WHAT THE EXERCISE ASKS
Put every line of the items below into a Markdown table with two columns, Row and Line. Number the rows in order and leave out blank lines.

SUPPLIED DATA

-*-*-

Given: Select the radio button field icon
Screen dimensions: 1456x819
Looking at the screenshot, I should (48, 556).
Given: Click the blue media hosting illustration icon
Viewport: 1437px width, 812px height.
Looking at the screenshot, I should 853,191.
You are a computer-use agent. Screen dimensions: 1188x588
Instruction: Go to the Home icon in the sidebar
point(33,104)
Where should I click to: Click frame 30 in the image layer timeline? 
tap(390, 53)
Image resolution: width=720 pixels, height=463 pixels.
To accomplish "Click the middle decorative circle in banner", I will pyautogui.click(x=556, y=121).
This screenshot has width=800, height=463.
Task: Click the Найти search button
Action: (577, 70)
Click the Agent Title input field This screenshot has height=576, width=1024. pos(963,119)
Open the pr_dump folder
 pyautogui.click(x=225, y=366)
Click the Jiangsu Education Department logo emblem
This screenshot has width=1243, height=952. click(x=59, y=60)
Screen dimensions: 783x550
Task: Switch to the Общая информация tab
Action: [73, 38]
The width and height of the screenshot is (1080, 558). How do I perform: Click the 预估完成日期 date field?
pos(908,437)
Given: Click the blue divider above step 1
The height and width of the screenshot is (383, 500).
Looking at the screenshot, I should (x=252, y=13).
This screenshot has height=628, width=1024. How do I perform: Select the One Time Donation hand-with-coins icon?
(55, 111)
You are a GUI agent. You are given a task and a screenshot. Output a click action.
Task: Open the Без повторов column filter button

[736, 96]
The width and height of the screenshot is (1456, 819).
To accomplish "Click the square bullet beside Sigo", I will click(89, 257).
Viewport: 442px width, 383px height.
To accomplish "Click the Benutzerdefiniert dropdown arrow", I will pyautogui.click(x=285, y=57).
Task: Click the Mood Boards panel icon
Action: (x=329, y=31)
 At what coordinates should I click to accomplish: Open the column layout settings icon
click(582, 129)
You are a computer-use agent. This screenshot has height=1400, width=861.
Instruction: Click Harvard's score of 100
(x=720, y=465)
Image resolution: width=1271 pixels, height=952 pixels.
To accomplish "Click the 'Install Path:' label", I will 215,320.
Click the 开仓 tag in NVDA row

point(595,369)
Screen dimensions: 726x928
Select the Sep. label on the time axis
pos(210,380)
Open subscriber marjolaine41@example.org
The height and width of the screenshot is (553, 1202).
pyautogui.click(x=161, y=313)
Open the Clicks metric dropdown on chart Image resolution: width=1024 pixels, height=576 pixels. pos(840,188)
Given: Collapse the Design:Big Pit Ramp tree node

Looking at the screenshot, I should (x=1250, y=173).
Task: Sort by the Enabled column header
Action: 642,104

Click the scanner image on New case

-*-*-

EXERCISE ANSWER
| Row | Line |
|---|---|
| 1 | Given: Select the radio button field icon |
| 2 | Screen dimensions: 1456x819 |
| 3 | Looking at the screenshot, I should (48, 556). |
| 4 | Given: Click the blue media hosting illustration icon |
| 5 | Viewport: 1437px width, 812px height. |
| 6 | Looking at the screenshot, I should 853,191. |
| 7 | You are a computer-use agent. Screen dimensions: 1188x588 |
| 8 | Instruction: Go to the Home icon in the sidebar |
| 9 | point(33,104) |
| 10 | Where should I click to: Click frame 30 in the image layer timeline?  |
| 11 | tap(390, 53) |
| 12 | Image resolution: width=720 pixels, height=463 pixels. |
| 13 | To accomplish "Click the middle decorative circle in banner", I will pyautogui.click(x=556, y=121). |
| 14 | This screenshot has width=800, height=463. |
| 15 | Task: Click the Найти search button |
| 16 | Action: (577, 70) |
| 17 | Click the Agent Title input field This screenshot has height=576, width=1024. pos(963,119) |
| 18 | Open the pr_dump folder |
| 19 |  pyautogui.click(x=225, y=366) |
| 20 | Click the Jiangsu Education Department logo emblem |
| 21 | This screenshot has width=1243, height=952. click(x=59, y=60) |
| 22 | Screen dimensions: 783x550 |
| 23 | Task: Switch to the Общая информация tab |
| 24 | Action: [73, 38] |
| 25 | The width and height of the screenshot is (1080, 558). How do I perform: Click the 预估完成日期 date field? |
| 26 | pos(908,437) |
| 27 | Given: Click the blue divider above step 1 |
| 28 | The height and width of the screenshot is (383, 500). |
| 29 | Looking at the screenshot, I should (x=252, y=13). |
| 30 | This screenshot has height=628, width=1024. How do I perform: Select the One Time Donation hand-with-coins icon? |
| 31 | (55, 111) |
| 32 | You are a GUI agent. You are given a task and a screenshot. Output a click action. |
| 33 | Task: Open the Без повторов column filter button |
| 34 | [736, 96] |
| 35 | The width and height of the screenshot is (1456, 819). |
| 36 | To accomplish "Click the square bullet beside Sigo", I will click(89, 257). |
| 37 | Viewport: 442px width, 383px height. |
| 38 | To accomplish "Click the Benutzerdefiniert dropdown arrow", I will pyautogui.click(x=285, y=57). |
| 39 | Task: Click the Mood Boards panel icon |
| 40 | Action: (x=329, y=31) |
| 41 |  At what coordinates should I click to accomplish: Open the column layout settings icon |
| 42 | click(582, 129) |
| 43 | You are a computer-use agent. This screenshot has height=1400, width=861. |
| 44 | Instruction: Click Harvard's score of 100 |
| 45 | (x=720, y=465) |
| 46 | Image resolution: width=1271 pixels, height=952 pixels. |
| 47 | To accomplish "Click the 'Install Path:' label", I will 215,320. |
| 48 | Click the 开仓 tag in NVDA row |
| 49 | point(595,369) |
| 50 | Screen dimensions: 726x928 |
| 51 | Select the Sep. label on the time axis |
| 52 | pos(210,380) |
| 53 | Open subscriber marjolaine41@example.org |
| 54 | The height and width of the screenshot is (553, 1202). |
| 55 | pyautogui.click(x=161, y=313) |
| 56 | Open the Clicks metric dropdown on chart Image resolution: width=1024 pixels, height=576 pixels. pos(840,188) |
| 57 | Given: Collapse the Design:Big Pit Ramp tree node |
| 58 | Looking at the screenshot, I should (x=1250, y=173). |
| 59 | Task: Sort by the Enabled column header |
| 60 | Action: 642,104 |
| 61 | Click the scanner image on New case |